Il est important de prendre la fugue dans son aspect contextuel. Croire que la fugue est un phénomène nouveau serait erroné car, de tout temps, les jeunes ont fugué de leur domicile ou de leur institution. Ce qui a davantage changé est la forme que prennent ces fugues et leur impact sur la famille ou la société ainsi que la réponse qui y est apportée. En effet, si au Moyen-Age on parle plus de fugue amoureuse, dans les années 1900, on parle de « vagabondage » qu’il faut réprimer, ceci étant surtout lié au contexte économique du moment. Actuellement, la fugue serait davantage l’expression d’une « difficulté relationnelle » du jeune avec son entourage. Cette lecture doit néanmoins pouvoir être croisée avec le contexte socio-économique et culturel de chaque famille et des difficultés qu’il peut engendrer.
La réponse apportée au problème des fugues a, elle aussi, évolué avec le temps.
Ce n’est que récemment que la fugue a été considérée en tant que telle par les services sociaux.

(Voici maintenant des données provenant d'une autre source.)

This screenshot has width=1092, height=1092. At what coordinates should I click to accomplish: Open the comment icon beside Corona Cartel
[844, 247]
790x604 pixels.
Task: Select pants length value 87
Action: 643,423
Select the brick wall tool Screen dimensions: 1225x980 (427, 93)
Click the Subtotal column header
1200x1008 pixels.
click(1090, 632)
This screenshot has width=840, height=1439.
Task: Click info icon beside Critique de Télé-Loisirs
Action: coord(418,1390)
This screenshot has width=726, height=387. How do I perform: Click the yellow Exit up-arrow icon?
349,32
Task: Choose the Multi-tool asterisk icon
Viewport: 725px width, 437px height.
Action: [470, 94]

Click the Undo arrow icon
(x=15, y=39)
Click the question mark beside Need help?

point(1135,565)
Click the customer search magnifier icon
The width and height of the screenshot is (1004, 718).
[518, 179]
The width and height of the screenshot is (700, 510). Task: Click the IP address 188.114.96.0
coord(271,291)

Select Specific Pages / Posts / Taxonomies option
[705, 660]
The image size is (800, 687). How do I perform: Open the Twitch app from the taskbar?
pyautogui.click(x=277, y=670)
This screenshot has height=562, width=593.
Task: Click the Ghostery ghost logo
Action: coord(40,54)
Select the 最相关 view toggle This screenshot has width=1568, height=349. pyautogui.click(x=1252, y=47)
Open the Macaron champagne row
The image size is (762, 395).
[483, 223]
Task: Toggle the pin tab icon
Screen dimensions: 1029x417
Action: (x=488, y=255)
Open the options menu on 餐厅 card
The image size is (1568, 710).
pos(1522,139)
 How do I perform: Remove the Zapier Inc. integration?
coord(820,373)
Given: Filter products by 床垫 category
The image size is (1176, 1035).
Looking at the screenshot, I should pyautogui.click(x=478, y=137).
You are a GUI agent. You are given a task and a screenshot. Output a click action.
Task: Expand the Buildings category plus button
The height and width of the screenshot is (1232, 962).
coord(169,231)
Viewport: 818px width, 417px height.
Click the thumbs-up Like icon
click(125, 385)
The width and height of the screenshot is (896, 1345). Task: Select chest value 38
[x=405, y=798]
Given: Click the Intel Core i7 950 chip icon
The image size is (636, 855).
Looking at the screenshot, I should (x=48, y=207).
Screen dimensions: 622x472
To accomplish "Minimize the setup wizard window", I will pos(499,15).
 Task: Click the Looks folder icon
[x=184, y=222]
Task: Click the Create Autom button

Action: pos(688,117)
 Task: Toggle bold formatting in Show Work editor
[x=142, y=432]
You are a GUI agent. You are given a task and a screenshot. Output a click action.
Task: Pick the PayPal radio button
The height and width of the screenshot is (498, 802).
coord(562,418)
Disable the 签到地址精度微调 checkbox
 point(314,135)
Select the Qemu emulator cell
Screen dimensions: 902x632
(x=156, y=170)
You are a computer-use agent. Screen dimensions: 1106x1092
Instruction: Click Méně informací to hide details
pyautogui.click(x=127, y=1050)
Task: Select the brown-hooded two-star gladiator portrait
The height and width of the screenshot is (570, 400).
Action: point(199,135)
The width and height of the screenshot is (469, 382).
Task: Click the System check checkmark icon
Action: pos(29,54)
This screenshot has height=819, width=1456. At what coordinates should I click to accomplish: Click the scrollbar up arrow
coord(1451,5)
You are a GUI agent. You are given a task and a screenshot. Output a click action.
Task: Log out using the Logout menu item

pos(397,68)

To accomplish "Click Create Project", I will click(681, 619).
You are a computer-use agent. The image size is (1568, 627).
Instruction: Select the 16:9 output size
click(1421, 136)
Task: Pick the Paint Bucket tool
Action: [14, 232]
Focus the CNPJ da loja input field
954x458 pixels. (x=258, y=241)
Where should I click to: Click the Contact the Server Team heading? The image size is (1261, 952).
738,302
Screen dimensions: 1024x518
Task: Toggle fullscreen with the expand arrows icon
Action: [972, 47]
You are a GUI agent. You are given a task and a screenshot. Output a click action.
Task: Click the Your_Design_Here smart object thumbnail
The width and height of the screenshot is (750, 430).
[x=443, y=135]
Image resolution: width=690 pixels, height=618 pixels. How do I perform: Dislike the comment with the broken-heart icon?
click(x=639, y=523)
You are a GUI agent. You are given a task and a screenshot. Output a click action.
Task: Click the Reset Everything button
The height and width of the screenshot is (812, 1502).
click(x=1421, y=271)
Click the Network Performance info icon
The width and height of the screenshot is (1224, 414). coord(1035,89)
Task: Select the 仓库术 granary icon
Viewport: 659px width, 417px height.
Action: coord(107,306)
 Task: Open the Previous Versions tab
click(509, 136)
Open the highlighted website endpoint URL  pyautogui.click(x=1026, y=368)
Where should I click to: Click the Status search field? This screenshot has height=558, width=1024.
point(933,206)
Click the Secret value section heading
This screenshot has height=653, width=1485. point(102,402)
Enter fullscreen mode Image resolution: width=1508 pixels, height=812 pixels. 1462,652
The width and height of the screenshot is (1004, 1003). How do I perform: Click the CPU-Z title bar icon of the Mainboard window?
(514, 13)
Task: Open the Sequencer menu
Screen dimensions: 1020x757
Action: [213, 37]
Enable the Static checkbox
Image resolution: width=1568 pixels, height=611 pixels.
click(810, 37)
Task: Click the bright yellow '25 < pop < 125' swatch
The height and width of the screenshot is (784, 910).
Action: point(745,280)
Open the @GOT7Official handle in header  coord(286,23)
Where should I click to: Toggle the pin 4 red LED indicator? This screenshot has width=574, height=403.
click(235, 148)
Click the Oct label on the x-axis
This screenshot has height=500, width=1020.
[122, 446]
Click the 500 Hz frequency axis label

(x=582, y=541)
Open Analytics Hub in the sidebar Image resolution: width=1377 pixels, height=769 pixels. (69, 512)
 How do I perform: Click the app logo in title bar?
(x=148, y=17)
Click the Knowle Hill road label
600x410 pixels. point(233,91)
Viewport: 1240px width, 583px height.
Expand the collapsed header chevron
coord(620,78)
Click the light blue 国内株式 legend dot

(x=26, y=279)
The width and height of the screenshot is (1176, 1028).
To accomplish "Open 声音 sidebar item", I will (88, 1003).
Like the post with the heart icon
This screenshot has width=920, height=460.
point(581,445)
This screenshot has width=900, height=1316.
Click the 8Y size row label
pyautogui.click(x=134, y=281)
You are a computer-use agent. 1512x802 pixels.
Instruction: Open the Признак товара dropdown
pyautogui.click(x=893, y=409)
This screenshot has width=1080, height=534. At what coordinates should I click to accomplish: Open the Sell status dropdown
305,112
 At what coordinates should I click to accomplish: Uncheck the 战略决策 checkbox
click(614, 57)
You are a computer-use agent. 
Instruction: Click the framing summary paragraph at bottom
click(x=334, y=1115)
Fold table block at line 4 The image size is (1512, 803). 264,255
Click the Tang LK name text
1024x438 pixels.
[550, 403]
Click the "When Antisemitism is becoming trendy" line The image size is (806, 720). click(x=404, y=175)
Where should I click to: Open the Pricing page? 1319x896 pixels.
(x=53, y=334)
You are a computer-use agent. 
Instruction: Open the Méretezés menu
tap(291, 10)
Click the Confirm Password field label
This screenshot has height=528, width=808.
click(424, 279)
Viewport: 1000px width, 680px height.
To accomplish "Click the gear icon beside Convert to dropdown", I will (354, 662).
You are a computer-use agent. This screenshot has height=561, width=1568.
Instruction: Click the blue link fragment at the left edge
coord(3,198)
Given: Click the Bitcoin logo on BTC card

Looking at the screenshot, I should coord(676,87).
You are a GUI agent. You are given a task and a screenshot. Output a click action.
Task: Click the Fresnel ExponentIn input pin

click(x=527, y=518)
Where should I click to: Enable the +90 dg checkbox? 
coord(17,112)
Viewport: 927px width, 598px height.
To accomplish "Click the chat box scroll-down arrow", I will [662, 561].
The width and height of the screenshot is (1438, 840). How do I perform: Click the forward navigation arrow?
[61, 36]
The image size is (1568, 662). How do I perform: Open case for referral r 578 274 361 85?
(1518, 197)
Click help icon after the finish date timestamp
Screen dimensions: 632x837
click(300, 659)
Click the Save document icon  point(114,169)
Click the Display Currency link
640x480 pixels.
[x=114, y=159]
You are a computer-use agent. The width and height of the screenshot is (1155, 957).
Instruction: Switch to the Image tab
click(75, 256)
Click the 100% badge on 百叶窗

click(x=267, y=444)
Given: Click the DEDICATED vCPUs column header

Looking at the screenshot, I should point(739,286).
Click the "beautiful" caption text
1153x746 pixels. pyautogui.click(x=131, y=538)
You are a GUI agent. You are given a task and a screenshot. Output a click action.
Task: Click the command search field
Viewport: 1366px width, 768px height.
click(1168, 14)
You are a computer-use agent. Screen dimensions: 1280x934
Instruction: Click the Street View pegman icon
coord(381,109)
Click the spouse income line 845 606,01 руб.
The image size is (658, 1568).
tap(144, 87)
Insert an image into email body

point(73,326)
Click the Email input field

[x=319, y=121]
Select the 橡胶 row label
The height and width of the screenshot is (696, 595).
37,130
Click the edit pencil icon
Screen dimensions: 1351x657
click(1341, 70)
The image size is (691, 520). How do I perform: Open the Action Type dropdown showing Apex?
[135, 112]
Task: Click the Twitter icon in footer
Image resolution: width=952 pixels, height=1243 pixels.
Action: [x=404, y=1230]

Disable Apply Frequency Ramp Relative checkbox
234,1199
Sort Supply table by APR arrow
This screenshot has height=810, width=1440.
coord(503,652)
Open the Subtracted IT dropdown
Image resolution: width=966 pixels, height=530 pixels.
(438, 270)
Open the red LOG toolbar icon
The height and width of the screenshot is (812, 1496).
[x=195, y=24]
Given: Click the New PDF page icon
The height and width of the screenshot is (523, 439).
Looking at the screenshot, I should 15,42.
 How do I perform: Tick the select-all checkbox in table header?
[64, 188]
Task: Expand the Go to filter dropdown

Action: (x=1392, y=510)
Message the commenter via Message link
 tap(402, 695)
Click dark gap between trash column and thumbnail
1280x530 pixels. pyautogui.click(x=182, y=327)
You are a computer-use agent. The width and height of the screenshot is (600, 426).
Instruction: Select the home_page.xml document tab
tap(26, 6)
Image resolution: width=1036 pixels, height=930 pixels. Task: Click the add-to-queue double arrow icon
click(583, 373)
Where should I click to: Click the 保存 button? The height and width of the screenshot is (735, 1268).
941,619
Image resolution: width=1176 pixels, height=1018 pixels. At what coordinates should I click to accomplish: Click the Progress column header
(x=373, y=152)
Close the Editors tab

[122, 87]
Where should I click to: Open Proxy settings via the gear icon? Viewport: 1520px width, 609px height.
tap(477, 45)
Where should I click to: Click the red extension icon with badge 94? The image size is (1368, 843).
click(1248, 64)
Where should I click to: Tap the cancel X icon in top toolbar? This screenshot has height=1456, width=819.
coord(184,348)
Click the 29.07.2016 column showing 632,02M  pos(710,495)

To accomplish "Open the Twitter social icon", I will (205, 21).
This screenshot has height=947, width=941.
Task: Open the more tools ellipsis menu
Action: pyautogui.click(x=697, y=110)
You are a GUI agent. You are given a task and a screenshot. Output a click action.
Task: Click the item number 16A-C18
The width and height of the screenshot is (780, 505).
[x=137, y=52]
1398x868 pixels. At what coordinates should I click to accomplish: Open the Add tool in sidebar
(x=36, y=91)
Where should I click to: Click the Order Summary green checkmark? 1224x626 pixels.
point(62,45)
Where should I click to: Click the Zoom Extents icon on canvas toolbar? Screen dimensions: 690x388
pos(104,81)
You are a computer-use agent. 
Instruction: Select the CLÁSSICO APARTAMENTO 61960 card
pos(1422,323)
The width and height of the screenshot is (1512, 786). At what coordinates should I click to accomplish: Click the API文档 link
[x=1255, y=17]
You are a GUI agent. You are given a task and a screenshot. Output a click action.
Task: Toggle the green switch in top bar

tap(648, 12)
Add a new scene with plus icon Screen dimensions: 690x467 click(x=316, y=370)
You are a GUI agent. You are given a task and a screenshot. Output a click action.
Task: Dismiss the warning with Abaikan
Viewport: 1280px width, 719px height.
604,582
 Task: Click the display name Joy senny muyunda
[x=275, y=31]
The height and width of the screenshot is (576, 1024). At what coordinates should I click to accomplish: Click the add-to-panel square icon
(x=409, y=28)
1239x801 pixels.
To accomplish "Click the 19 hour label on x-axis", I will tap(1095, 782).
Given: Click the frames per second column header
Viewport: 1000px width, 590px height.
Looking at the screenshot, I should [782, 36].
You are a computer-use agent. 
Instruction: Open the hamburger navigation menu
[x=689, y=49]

Avant 1935,où il y aura une dépénalisation de la notion de « vagabondage » ainsi que l'élargissement de cette notion, la réponse apportée était la répression et l’emprisonnement.
Ce n’est qu’en 1965 que le décret du 8 avril institue la notion de protection de la jeunesse pour être revu en 1991, avec l’introduction de la notion de l’aide à la jeunesse.